Thursday, July 24th, 2008

Hard Wood

Friday, October 30, 1998

Hard Wood

Vampires quench audiences' thirst for a bloody good time

By Stephanie Sheh

Daily Bruin Senior Staff

Put away your crosses and get rid of your garlic, because this Halloween, director John Carpenter is bringing out a new brand of vampires, complete with a less-than-heroic hero.

"John Carpenter's Vampires," which opens today, stars James Woods and Daniel Baldwin as slayers off to destroy the vampire Valek (Thomas Ian Griffith) before he finds the Berziers Cross, which will allow him to walk in the daylight. Along the way, the duo is joined by Katrina (Sheryl Lee), a woman bitten by Valek, and young father Adam Guiteau (Tim Guinee).

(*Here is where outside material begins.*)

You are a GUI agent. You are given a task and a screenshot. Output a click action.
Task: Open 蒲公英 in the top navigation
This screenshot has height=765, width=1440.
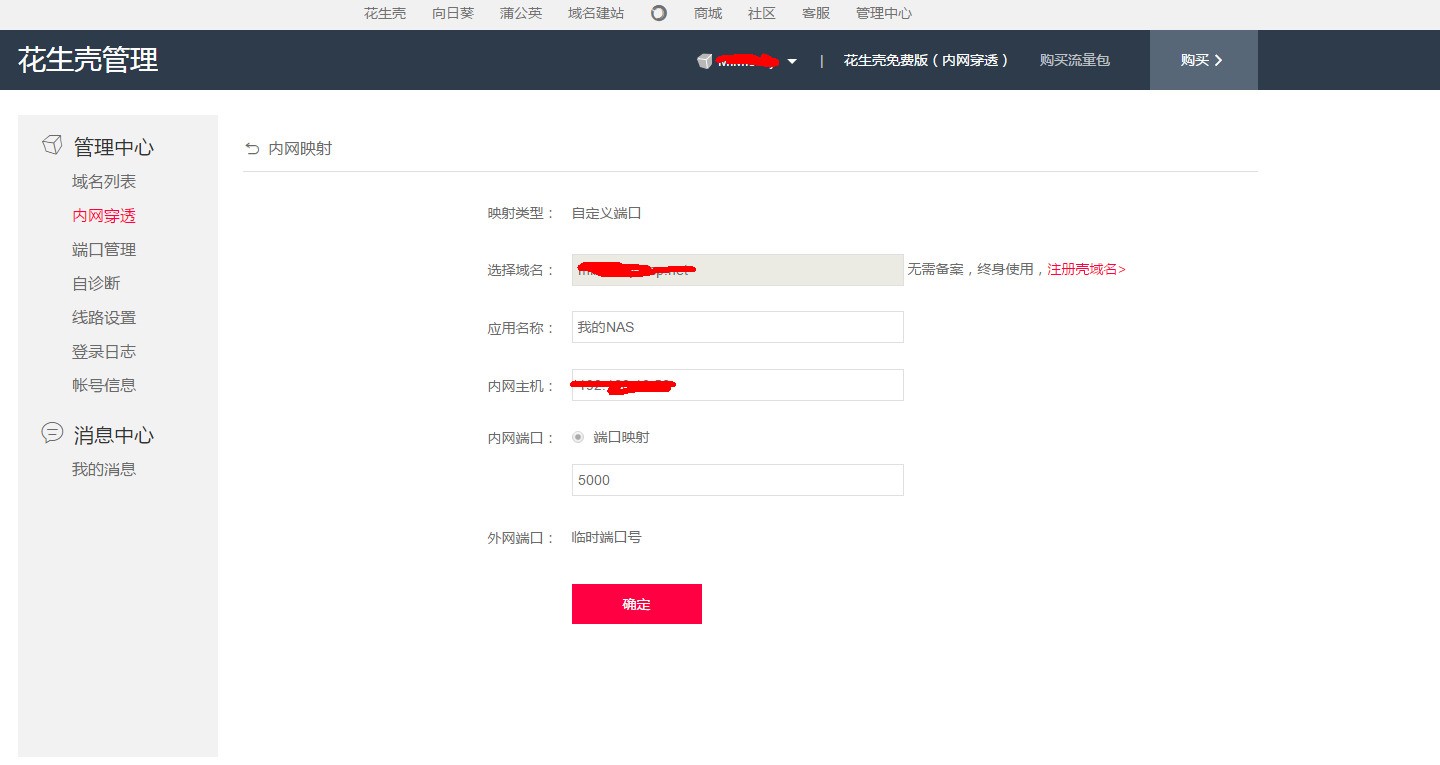pos(519,13)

But this ain't your mother's vampire movie. Carpenter's film isn't full of castles and stuffy accents. Set in New Mexico, the team of slayers tote heavy artillery and are led by the cigarette-smoking, priest-beating Jack Crow (Woods). When Woods enters the suite in the Four Season's hotel, though, it's easy to see how this fast-talking, foul-mouthed, charismatic wonder churned out a character like Crow.

"He just brings this intensity to your film," Carpenter says. "What I found interesting is that he usually plays psychotic heavies, cruel second-leads. And now he gets to play this bizarre action hero that beats everybody up."

Much of Crow's perverse humor came from Woods himself. The actor would keep making up lines after delivering his scripted ones, and Carpenter kept the cameras rolling

"So, of course, if the film's running I'm talking," Woods says. "And I started a riff with Tim. I said, 'Let me tell you something. You like a little meaty once in awhile don't you?' He'd say, 'Well what do you mean?' 'You know a big chub there. You got off on that didn't you? You got a little wood? A little chubby?' He said, 'Chubby? I'm not Chubby.' I said, 'No. Did you get a chubby?' I said, 'You know with the alter boys after you had a little couple extra glasses of wine after Sunday by the 11:30 mass. Take a little walk, feel Hershey highway.'"

The actor continues, "I'm doing all this shit. The next thing, I look at the rough cut and go, 'You are kidding me. You put this in the movie?' Originally it was written like, 'Crosses don't work. Garlic doesn't work.' And I'm saying, 'You know these (vampires) will bend you over and take a stroll up your strata chocolata.' When I started the movie I said, 'John, you are going to end my career. I can't say this on film. What are you crazy?'"

Co-star Baldwin says he enjoyed working with Woods because of his ability to perform during the unscripted parts.

"There's four hands involved in sparing, not two," Baldwin explains. "A lot of actors only see it as two and they're throwing punches and they're throwing punches, but they don't know how to take them they don't know how to set up, to avoid. Woods is a boxer as far as in actor terminology. He really knows how to spar."

Baldwin explains that, as an actor, one has to leave space to react to fellow actors. He also says that an actor leaves a different amount of space, depending on who they are working with.

"Woods, obviously, you leave a lot of space open. He's James Woods," Baldwin says. "Easily you can make this statement, that he's one of the ten most-revered character actors that our country has right now. He may not be Tom Cruise box-office-wise, but this is a multiple Academy Award nominated actor. He's very, very talented and the body of work he has to display is unprecedented so you leave a hunk of space open when James Woods says, 'I wanna try.' It's like, 'Sure, Jim, let's go.'"

Although Woods admits that much of the improvising on the set of "Vampires" was a result of goofing off, he says that it is important to know the limits.

"I mean we're kind of screwing around, but we were screwing around in character, I didn't screw around like I had a Fudgesicle stuck in my ass in front of the camera," he says. "I think in a way there's probably a process at work that we're semi-aware of and semi-issuing as being silly, but this is a tongue in cheek picture on one level."

On the other level, Woods says that this type of movie can be harder than some of his heavier movies, such as "Salvador" and "Ghosts of Mississippi," because he has to make the vampires real for the audience. The actor points out that there is a delicate balance between the humor and the drama in the film.

"The story at hand, for the audience to have good time, we really have to take seriously that these vampires are really lethal, really scary and really dangerous," Wood says. "We really got to get them. And if we don't do that then we're short changing the audience. Now along the way with each other we might talk the way we talk and that's a character choice. And it's kind of walking on the edges of razor blade as it were, but I think it works to have both as long as one doesn't impact on the other and destroy it."

A lot of work. But all in all, to be in a vampire film? "It was so bitchin'ly cool," Woods says.

FILM: "John Carpenter's Vampires" opens today.